もしデータ公開を請求しながら拒否されるのであれば、残念ながらそこはまともな派遣会社でないと考えた方がいいです。厚生労働省の指針でも各派遣労働者に必要なデータを公開するよう示されているので、気になるようであればはっきりと請求した方がいいですよ。
恥ずかしながら公開請求は怖くてしたことないんです...
思わぬ形で派遣料金を知ってしまったのを愚痴スタイルで書いてあるのでよろしければ...
http://saabal.hatenablog.com/entry/2017/04/02/190806
多少お節介な言い方となりますが、行動しなければ何も変わらないだけにデータ公開や給与交渉などを派遣元ときちんとやった方がいいですよ。ただ待っていれば状況が好転するなんてこと、現実にはありません。
なお日本にいると見えてきませんが、以前に私が現地採用で働いていた中国の職場ではボーナス、退職金、保険、年金なしで年収200万円以下でした。私から見れば、日本の労働法に守られているだけ派遣労働者はまだ恵まれてます。
現在、私は派遣も事業の柱の一つとして行っている会社で管理職を勤めておりますので、非常に参考になる記事でした。
ちなみにですが、「スタッフサービス系列の株式会社テクノ・サービス」と書くのはもちろん間違ってはいないのですが。
スタッフサービスはリクルートが買収した会社なので、リクルート系というのが適切だと思います。
何故こういうことを書いたのかというと実は私、元スタッフサービスエンジニアリングの社員で、私が在籍している途中にリクルートがスタッフサービスを買収したのですが、正直リクルートに経営が移って以降は社員待遇等々悪くなる一方でした。
その後リーマンショックを迎えたときに解雇される訳なんですが、状況的には特定派遣の正社員でも、派遣先で更新が行われなかった場合、3ヶ月派遣先が決まらないと解雇という通告を受けるのがその時の状況でした。
別にそれを恨んでいるという事ではないのですが、解雇される前に、僕が解雇通告されているのを知らない担当営業から電話がかかってきて「実は会社を辞めることになったのでご挨拶に…」というのでよく話を聞くと、その営業拠点の契約社員は全員解雇で拠点の人数が1/3になるとの事でした。
もちろん、経営状況を立て直す為しょうがない面もありますが、派遣先が見つからない社員がたくさんいる状況で営業を大量に解雇するというやり方がひどいのは確かでした。
実際、裁判にもなりましたし…
結局のところ、何を言いたいのかというと、リクルートはスタッフサービスの良いイメージを買い、イメージにそぐわない運営を行うが、それは簡単に広がるわけではないし、広がってもリクルート本体は痛まない訳です。

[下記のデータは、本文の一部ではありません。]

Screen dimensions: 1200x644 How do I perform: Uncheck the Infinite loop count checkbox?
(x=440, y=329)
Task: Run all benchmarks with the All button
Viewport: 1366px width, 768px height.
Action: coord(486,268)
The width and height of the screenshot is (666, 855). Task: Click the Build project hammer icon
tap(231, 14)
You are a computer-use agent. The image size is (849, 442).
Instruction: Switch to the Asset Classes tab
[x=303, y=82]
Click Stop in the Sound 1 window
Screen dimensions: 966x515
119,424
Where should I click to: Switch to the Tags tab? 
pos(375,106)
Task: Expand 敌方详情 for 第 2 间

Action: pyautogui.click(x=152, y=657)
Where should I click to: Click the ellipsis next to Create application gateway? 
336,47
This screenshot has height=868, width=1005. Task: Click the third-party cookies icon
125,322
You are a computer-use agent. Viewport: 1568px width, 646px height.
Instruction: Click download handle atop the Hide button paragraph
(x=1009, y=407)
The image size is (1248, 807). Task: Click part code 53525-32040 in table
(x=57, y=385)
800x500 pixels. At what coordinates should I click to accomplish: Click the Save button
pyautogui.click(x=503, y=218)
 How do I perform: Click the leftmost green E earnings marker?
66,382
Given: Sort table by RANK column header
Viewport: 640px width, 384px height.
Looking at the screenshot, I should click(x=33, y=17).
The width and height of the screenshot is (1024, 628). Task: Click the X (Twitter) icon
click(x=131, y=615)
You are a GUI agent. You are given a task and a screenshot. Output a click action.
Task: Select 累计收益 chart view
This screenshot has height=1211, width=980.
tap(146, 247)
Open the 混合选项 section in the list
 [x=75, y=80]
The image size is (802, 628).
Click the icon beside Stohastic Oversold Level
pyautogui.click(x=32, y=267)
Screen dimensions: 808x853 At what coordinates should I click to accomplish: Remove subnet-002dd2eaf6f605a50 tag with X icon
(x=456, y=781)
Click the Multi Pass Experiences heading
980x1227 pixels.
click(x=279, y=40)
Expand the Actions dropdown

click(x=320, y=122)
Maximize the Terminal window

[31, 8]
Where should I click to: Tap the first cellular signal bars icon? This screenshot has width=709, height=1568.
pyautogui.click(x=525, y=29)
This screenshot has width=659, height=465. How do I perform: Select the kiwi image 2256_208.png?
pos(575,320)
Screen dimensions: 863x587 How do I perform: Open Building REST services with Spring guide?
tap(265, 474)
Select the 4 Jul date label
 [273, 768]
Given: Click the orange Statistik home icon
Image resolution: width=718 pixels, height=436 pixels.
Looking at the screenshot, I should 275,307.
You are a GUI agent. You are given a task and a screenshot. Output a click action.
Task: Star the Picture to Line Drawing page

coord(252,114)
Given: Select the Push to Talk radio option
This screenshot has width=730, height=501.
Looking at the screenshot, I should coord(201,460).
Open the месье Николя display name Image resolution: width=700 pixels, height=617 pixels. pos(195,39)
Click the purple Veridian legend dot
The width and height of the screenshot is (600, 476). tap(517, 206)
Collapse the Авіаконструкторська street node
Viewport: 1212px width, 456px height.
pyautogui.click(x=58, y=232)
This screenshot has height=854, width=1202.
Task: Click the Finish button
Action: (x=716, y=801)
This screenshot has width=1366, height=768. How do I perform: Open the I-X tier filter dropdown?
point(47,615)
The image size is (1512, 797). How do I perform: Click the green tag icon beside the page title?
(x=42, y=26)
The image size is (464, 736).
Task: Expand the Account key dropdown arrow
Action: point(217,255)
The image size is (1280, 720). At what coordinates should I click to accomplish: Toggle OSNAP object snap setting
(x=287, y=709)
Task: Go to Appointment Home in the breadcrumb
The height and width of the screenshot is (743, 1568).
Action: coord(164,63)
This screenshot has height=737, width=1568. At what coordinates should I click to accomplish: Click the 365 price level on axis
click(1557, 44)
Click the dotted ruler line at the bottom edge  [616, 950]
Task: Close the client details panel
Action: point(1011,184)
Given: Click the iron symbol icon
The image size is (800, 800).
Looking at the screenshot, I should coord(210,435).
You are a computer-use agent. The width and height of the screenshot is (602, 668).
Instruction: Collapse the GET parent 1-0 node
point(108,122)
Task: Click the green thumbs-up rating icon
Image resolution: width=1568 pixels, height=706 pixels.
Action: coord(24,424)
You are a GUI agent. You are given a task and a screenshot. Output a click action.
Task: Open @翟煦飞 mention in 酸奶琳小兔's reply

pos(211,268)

まさに「スタッフサービス系列の株式会社テクノ・サービス」と書かれるのはリクルートの思いのままだなと思ったわけです。
ZILLYさん、コメントありがとうございます。
言われてみると完全に業務が被っているにもかかわらずリクルートとスタッフサービスはブランドや営業所の統合を行っていませんね。テンプスタッフとインテリジェンスはブランドこそ分けつつも営業所などは住み分けを進めているだけに奇妙ですが、何か作為があるのかもしれません。ぶっちゃけ、リクルートもスタッフサービスもイメージ悪いのに大差ない気がしますが。
リーマンショック時の派遣切りの話をしていただきありがとうございます。やはりあまり派遣業界の人は自ら声を上げることがないためいまいち生声を聴くことが少ないのですが、あの当時は非正規雇用が大量に解雇され、その直撃を受けた人間がその後どうなったかについてはあまり報道もみません。それにしても派遣労働者も、彼らを派遣している派遣会社の営業も揃ってクビ切られていたとは、皮肉な話ですが興味深いものです。
ご返信ありがとうございます。
私がスタッフサービスエンジニアリングに入ったのは15年位まえで、実はその前にもスタッフサービス(一般派遣)でも働いたことがあったのですが、その頃のスタッフサービスは派遣会社の中ではかなり評判が良い方だったと思いますし、実際待遇もよかったです。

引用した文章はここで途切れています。